Short problem> From the data below, pull out every line that contains the string "Facebook", copying each line in full. The match is case-sensitive.

[START Material shown]

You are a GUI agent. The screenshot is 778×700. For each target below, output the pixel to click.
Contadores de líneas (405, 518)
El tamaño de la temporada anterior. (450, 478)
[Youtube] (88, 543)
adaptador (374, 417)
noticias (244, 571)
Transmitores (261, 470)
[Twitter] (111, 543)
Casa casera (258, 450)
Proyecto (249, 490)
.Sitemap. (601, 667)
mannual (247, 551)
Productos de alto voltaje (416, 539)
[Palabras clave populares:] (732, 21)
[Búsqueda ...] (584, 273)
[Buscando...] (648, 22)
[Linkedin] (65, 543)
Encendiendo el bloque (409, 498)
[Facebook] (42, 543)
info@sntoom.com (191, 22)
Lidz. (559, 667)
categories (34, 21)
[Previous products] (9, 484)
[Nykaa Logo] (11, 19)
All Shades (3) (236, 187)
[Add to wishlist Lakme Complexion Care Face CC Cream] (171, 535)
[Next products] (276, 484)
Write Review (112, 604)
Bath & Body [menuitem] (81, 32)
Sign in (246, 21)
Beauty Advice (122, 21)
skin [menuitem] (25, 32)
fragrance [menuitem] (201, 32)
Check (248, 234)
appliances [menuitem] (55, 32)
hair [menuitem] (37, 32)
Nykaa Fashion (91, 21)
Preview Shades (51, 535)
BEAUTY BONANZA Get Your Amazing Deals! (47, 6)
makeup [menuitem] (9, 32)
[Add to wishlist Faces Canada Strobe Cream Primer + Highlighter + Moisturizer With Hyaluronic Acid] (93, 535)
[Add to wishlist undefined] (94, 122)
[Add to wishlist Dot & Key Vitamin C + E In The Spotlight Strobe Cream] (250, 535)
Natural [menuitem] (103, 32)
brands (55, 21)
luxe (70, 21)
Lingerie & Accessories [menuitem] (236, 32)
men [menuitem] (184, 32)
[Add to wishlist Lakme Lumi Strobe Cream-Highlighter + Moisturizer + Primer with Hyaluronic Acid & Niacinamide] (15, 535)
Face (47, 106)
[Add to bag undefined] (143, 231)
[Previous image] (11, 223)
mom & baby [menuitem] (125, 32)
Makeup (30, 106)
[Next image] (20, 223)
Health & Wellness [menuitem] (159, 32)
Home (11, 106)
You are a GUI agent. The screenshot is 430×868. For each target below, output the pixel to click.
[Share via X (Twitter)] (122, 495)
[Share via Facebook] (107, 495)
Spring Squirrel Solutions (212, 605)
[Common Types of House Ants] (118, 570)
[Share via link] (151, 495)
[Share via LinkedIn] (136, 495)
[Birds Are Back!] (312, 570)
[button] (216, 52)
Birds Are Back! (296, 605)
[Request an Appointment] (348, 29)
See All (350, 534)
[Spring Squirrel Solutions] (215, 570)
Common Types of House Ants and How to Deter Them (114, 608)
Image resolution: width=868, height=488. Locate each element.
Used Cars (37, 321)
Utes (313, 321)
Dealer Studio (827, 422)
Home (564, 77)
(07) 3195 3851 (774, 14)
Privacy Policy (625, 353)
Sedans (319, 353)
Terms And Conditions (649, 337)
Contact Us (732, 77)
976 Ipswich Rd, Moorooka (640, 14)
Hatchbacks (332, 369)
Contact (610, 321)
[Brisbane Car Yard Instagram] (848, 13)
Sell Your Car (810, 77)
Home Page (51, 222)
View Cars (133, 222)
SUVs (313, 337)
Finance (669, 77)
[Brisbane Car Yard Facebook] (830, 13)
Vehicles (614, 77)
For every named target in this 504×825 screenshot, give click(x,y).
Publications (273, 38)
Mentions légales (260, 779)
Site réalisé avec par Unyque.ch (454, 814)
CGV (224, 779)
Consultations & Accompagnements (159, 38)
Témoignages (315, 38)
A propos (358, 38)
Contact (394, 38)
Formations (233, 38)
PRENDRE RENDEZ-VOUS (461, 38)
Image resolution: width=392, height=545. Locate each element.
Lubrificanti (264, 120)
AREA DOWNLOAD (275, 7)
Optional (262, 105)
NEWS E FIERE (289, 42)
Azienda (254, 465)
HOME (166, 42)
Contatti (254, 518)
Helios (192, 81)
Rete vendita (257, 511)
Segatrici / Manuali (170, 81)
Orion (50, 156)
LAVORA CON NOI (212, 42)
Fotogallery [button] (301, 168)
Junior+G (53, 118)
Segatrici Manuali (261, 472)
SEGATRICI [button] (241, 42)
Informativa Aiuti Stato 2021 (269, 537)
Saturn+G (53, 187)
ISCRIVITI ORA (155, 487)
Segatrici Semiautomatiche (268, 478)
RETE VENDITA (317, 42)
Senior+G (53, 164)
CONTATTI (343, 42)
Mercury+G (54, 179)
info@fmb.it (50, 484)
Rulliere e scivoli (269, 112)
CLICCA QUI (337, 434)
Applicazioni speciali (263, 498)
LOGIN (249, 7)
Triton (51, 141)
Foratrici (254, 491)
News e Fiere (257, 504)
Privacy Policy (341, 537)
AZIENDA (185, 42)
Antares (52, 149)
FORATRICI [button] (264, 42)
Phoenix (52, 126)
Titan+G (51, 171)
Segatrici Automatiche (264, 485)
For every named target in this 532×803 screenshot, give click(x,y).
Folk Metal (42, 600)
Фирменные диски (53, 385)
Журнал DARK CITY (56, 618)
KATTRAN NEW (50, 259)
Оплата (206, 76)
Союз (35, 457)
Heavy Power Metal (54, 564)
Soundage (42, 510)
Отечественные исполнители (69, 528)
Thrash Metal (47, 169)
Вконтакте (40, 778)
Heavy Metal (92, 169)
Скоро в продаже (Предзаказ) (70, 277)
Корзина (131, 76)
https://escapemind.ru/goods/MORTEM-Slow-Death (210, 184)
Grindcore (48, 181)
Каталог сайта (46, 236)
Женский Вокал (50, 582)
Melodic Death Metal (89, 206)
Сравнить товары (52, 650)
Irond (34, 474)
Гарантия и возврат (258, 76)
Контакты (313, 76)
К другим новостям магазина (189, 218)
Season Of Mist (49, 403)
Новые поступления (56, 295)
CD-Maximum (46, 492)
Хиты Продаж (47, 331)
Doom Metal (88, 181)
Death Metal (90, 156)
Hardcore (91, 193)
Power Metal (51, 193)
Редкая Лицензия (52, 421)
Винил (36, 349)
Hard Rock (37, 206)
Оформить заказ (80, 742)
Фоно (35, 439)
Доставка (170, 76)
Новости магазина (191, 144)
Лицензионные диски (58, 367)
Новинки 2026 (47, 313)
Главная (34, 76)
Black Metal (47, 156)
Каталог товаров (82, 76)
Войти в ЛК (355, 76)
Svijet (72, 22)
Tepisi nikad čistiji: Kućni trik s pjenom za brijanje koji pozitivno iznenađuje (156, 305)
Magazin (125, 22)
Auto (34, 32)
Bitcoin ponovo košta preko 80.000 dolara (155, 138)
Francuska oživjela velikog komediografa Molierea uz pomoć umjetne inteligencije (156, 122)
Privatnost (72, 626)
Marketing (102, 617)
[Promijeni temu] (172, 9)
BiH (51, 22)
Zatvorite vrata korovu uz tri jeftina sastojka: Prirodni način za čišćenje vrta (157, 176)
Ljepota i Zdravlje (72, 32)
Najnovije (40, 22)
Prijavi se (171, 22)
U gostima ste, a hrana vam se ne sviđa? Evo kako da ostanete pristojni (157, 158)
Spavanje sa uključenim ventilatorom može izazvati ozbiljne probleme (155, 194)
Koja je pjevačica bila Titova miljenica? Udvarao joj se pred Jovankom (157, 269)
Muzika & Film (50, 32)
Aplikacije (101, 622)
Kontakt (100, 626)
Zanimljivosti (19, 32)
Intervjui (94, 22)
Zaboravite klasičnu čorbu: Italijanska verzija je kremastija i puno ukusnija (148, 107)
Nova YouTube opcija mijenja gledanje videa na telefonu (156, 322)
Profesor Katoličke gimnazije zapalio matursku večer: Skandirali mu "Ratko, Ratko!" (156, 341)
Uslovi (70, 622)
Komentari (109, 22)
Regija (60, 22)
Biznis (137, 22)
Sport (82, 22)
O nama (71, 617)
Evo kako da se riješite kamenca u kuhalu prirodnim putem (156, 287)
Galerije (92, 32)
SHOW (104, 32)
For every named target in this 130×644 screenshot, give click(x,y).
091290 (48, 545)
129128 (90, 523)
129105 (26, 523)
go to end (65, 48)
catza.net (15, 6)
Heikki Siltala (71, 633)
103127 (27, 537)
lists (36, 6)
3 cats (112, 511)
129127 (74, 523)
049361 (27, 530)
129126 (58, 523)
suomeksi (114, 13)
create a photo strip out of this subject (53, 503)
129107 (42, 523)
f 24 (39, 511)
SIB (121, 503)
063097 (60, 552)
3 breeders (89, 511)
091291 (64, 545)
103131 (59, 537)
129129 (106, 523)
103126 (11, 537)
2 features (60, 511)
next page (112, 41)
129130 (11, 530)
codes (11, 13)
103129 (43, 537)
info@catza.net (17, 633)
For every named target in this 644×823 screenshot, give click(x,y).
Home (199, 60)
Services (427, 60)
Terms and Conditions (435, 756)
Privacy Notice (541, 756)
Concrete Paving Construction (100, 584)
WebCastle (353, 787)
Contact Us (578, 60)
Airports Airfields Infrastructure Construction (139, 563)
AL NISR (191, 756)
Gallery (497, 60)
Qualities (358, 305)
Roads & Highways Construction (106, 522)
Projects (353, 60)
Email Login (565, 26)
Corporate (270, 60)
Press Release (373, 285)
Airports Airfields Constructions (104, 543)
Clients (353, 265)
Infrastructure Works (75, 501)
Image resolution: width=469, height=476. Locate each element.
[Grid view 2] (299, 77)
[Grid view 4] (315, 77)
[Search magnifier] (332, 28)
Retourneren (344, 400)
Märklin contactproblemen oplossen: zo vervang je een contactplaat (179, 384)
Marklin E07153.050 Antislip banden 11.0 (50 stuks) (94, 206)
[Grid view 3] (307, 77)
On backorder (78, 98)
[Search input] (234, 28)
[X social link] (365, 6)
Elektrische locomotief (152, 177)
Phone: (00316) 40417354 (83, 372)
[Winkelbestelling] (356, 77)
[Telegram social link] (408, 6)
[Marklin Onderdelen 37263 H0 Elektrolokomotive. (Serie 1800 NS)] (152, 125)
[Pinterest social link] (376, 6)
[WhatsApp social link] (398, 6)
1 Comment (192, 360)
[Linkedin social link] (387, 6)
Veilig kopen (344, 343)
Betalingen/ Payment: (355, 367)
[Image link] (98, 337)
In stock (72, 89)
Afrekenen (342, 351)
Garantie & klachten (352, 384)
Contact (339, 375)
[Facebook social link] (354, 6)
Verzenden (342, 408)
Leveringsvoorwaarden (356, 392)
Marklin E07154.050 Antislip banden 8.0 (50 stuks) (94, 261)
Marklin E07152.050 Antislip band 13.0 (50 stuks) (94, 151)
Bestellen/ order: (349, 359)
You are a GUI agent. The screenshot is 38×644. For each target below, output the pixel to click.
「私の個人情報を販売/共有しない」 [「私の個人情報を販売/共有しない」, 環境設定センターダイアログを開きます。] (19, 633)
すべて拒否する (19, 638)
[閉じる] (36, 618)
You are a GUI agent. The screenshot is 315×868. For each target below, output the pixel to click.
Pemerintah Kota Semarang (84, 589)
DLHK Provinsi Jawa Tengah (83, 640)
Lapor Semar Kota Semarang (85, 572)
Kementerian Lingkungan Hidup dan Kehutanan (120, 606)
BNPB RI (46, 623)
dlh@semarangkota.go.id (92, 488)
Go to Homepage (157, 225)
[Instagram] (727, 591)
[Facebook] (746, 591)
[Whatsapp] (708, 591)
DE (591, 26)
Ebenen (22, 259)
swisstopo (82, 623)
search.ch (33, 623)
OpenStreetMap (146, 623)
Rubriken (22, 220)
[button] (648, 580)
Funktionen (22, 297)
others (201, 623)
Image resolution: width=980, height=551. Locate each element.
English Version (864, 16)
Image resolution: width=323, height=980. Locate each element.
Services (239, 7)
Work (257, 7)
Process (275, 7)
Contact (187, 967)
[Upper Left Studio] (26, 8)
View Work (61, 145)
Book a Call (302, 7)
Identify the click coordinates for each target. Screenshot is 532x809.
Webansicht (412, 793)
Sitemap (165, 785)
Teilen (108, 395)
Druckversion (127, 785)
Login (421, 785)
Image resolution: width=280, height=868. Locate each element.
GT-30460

[END Material shown]

The answer>
[Facebook] (42, 543)
[Share via Facebook] (107, 495)
[Brisbane Car Yard Facebook] (830, 13)
[Facebook social link] (354, 6)
[Facebook] (746, 591)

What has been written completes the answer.